Microbiol. Biotechnol. 19 (5-6): 334-343. 84. Boeck. L. D., Fukuda. D., Abbott. B. J. and M. Debono. 1989. Deacylation of echinocandin B by Actinoplanes utahensis. J. Antibiotics 42 (3): 382-388 85. Arnold. F.H. 1998. Desian by directed i evolution. Accts. Chem. Res. 31: 125-131. 86. Shao, Z., Callahan, M. and Arnold, F. H. 1998.

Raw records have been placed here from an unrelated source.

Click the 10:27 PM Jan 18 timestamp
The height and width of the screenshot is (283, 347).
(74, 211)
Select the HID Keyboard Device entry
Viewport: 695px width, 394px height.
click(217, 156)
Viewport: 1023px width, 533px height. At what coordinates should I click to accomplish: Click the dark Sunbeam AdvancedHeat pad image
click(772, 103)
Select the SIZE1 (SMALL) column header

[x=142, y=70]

Directed enzyme evolution of Actinoplane utahensis ECB deacylase in Steptomyces lividans for enhanced specific activity, Manuscript submited. 87. Shao. Z., Zhao. U., Giver. L. and Arnold. F.M. 1998. Random-priming in vitro recombination: an effective tool for directed evolution. Nucleic Acids Res. 26 (2): 681-683. 88. Zhao. U. and Arnold. FH. 1997. Functional and I nonfunctional mutations distinguished by random recombination of homologous genes. Proc. Nati Acad. Sci. USA 94: 7997-8000. 89. Zhao, H., Giver. L., Shao, Z., Affholter, J.A., and Arnold, F.M. 1998. Molecular evolution by staggered extension process (StEP) in vitro recombination. Nat. Biotechnol. 16: 258-261. 90. Judo. M. S. B., Wedel. A. B. and Wilson. C. 1998. Stimulation and suppression of PCR-mediated recombination. Nucleic Acids Res. 26: 1819-1825. 91. Olkkels. J.S. 1997. Method for preparing polypeptide variants. PCT application WO 97/07205. 92. Gray, G. L. 1992. Hybrid prokaryotic polypeptides produced by in vivo homologous recombination.

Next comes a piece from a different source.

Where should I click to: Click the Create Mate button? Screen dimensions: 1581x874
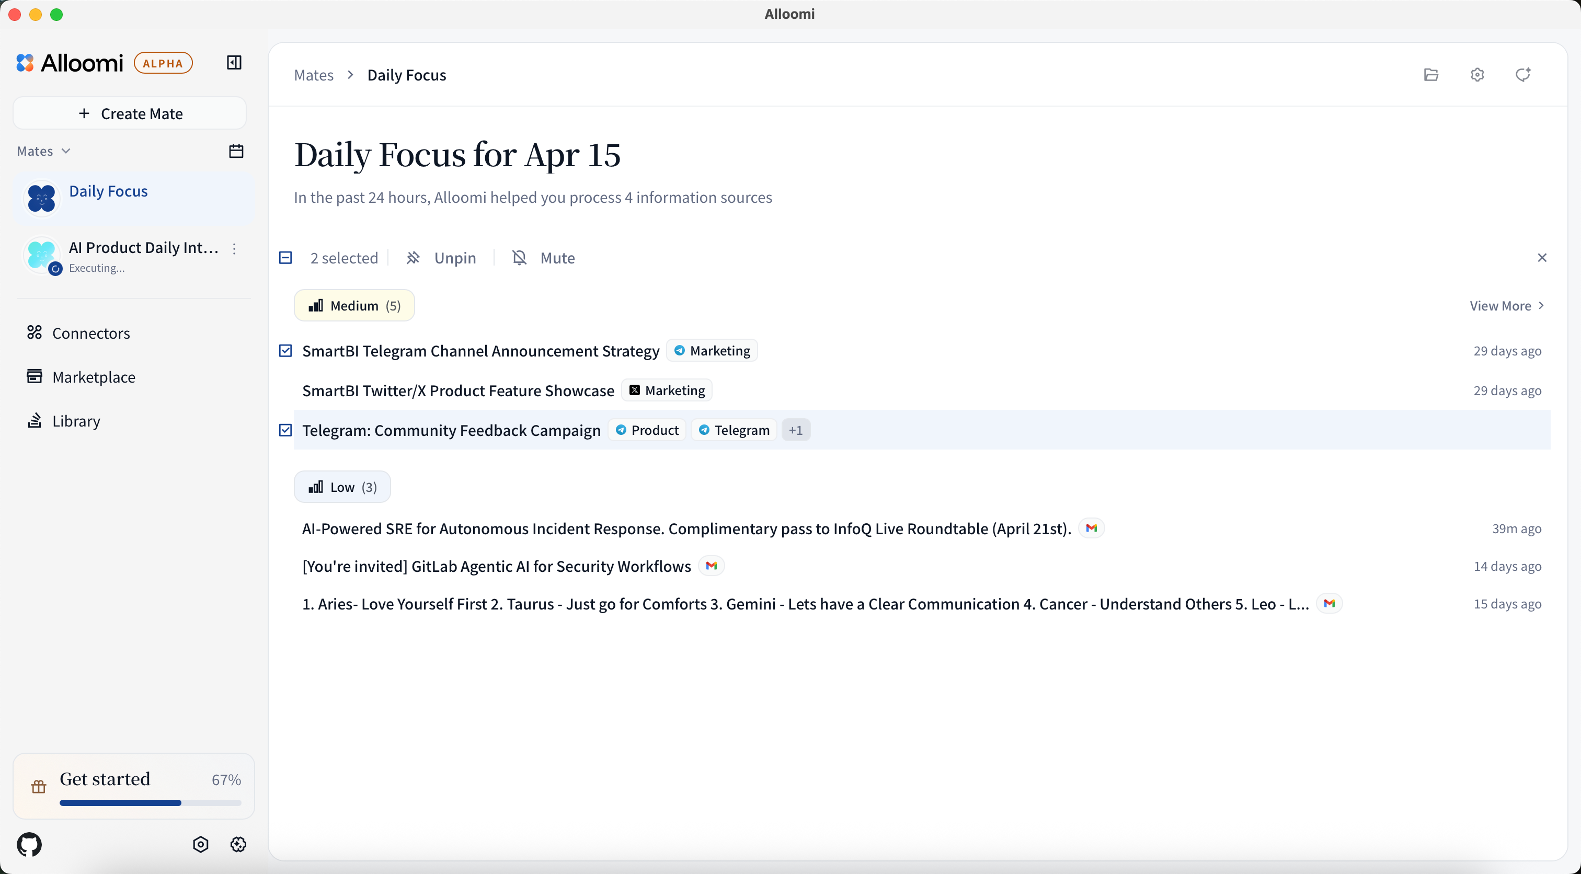point(130,114)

U.S. Patent 5,093,257. 93. Weber, M. and Weissmann, C. 1983. Formation of genes coding for hybrid proteins by recombination between related. cloned genes in E. coli. Nucí Acids Res. 11: 5661-5669. 94. Maryon E. and Carroll. D. 1991. Characterization of recombination intermediates from DNA injected into Xenopus laevis oocytes: evidence for a nonconservative mechanism of homologous recombination. Mol. Cell. Biol. 11: 3278-3287.

Claims (34)

CHAPTER CLAIMEDICATORÍO Having described the invention, it is considered as a novelty and, therefore, the content is claimed in the following CLAIMS:
1. A method for evolving a polynucleotide towards the acquisition of a desired property, characterized in that it comprises (a) incubating a population of parent polynucleotide variants under conditions to generate annealed polynucleotides comprising heteroduplexes; (b) exposing the heteroduplexes to a cellular DNA representation system for converting the heteroduplexes to polynucleotide variants or recombinant polynucleotide variants; (c) separating or selecting the recombined polynucleotide variants for the desired property.

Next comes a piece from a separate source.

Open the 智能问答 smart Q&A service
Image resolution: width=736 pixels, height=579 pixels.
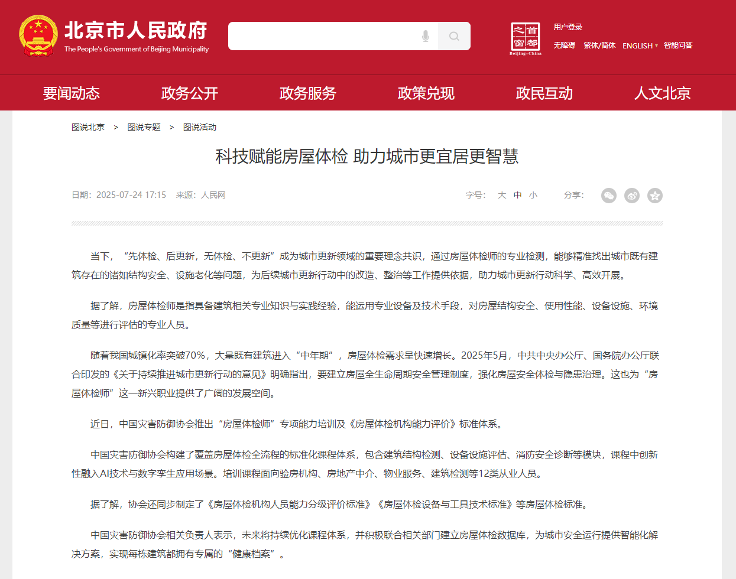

2. The method according to claim 1, characterized in that the heteroduplexes are exposed to the cellular DNA repair system in vitro.
3. The method according to claim 2, characterized in that the cellular DNA repair system comprises cell extracts. i7
4. The method according to claim 1, characterized in that it further comprises introducing the heteroduplexes into cells, whereby the heteroduplexes are exposed to the cell DNA repair system in vivo.
The method according to claim 4, characterized in that the annealed polynucleotides further comprise homoduplexes and the introduction step selects transformed cells comprising the heteroduplexes in relation to transformed cells comprising homoduplexes.
The method according to claim 4, characterized in that the first polynucleotide variant is provided as a component of a first vector, and a second polynucleotide variant is provided as a component of a second vector, and the method further comprises converting the first and second vectors to linearized forms in which the first and second polynucleotide variants occur at the opposite ends, whereby in the incubation step the single-stranded forms of the first linearized vector are annealed together to form the first linear vector, the single-strand forms of the second linearized vector are annealed together to form the second linear vector, and the linearized single-strand forms of the first and second vectors anneal to each other to form a circular heteroduplex containing a slit in each strand and the introduction step selects transformed cells comprising the heteroduplexes circulates in relation to the first and second linear vectors.
7. The method according to claim 6, characterized in that the first and second vectors are converted to linearized forms by PCR.
8. The method according to claim 6, characterized in that the first and second vectors are converted to linearized forms by digestion with first and second restriction enzymes.
The method according to claim 1, characterized in that the population of polynucleotide variants are provided in double-stranded form, and the method further comprises converting the double-stranded polynucleotides to single-stranded polynucleotides before the annealing step.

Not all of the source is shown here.